Reading and interpreting food labels


Understanding the Traffic Light System

In today's fast-paced world, making informed food choices can significantly impact our health. Food labels play a crucial role in helping us understand the nutritional value of what we consume. The attached infographic introduces a simple yet effective "traffic light" system to guide us in making healthier food choices. Let's look into how to read and interpret these labels .

The Traffic Light System

The traffic light system categorises food into three distinct groups: Low (Green), Medium (Amber), and High (Red). These categories are based on the content of fat, saturated fats, sugars, and salt per 100 grams of the product. Here’s a breakdown of what each colour represents:

  • Green (Low): A healthier choice.
  • Amber (Medium): Okay most of the time.
  • Red (High): Just occasionally.

If the label isn’t colour coded, use this label decoder as a guide.

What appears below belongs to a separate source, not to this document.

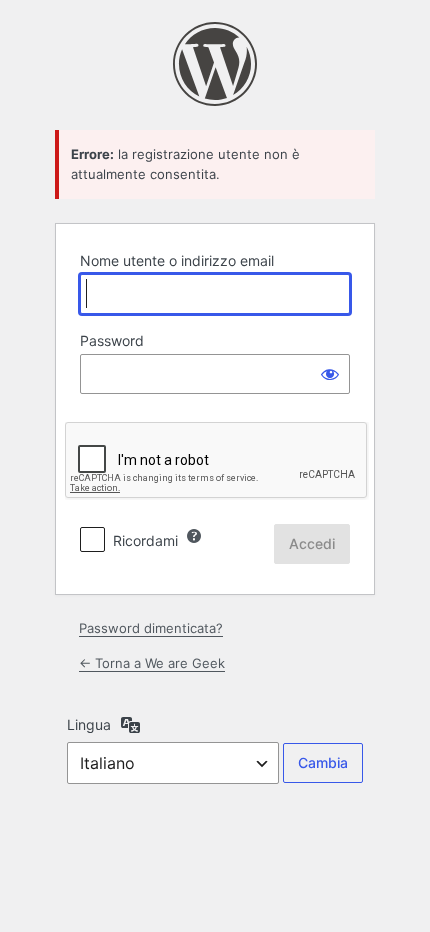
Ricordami (145, 540)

The fibre content is important when you are looking at foods such as bread, cereals, pasta and rice. High fibre - 6g or more per 100g.

What Each Measure Means

    1. Fat
      Low: 3g or less
      Medium: 3.1g – 17.5g
      High: More than 17.5g
      Fat is essential for our body, but it's important to consume it in moderation. Foods low in fat are generally healthier choices, while those high in fat should be eaten sparingly.
    2. Saturated Fats
      Low: 1.5g or less
      Medium: 1.6g – 5g
      High: More than 5g
      Saturated fats can raise cholesterol levels in the blood, increasing the risk of heart disease. Keeping an eye on the saturated fat content can help manage these risks.
    3. Sugars
      • Low:
      5g or less
      • Medium: 5.1g – 22.5g
      • High: More than 22.5g
      High sugar intake is linked to various health issues, including obesity and tooth decay. Opting for foods with lower sugar content is beneficial for maintaining overall health.
    4. Salt
      Low: 0.3g or less
      • Medium: 0.31g – 1.5g
      • High: More than 1.5g
      Excessive salt intake can lead to high blood pressure and other cardiovascular problems. Choosing low-salt options can contribute to better heart health.

    Fibre Content:

    The infographic also highlights the importance of fibre, stating that high fibre foods contain 6g or more per 100g. Fibre is crucial for digestive health, helping to prevent constipation and reduce the risk of bowel diseases. Including high-fibre foods in your diet is a key component of a balanced, healthy diet.

    Practical Tips for Using the Traffic Light/food labelling system

    1. Aim for More Green: When shopping, try to choose more foods that fall into the green category. These are typically lower in fat, saturated fats, sugars, and salt, making them healthier options.
    2. Moderate Amber: Foods in the amber category are acceptable to eat most of the time. They provide a balance but should not dominate your diet.
    3. Limit Red: Reserve foods in the red category for occasional treats. These foods are higher in fats, sugars, and salt, which can contribute to health issues if consumed frequently.
    4. Check Serving Sizes: Remember that the traffic light labels are based on 100g portions. Be mindful of the actual serving size you consume, as it may differ from this standard measurement.
    5. Balance Your Diet: Use the traffic light system as a guide to create a balanced diet. Incorporate a variety of foods to ensure you're getting a wide range of nutrients.

    Conclusion:

    Understanding and using the traffic light system can empower you to make healthier food choices. By paying attention to the fat, saturated fats, sugars, and salt content, as well as prioritising high-fibre foods, you can better manage your diet and improve your overall health. Remember, the goal is to find a balance that supports your well-being and lifestyle.

    As a Galway-based CORU Registered Dietitian, Clinical Nutritionist, and Trained Psychotherapist, I encourage you to take this information and use it to make informed decisions about the foods you eat. By integrating these principles into your daily life, you can create sustainable, healthy habits that will benefit you in the long run.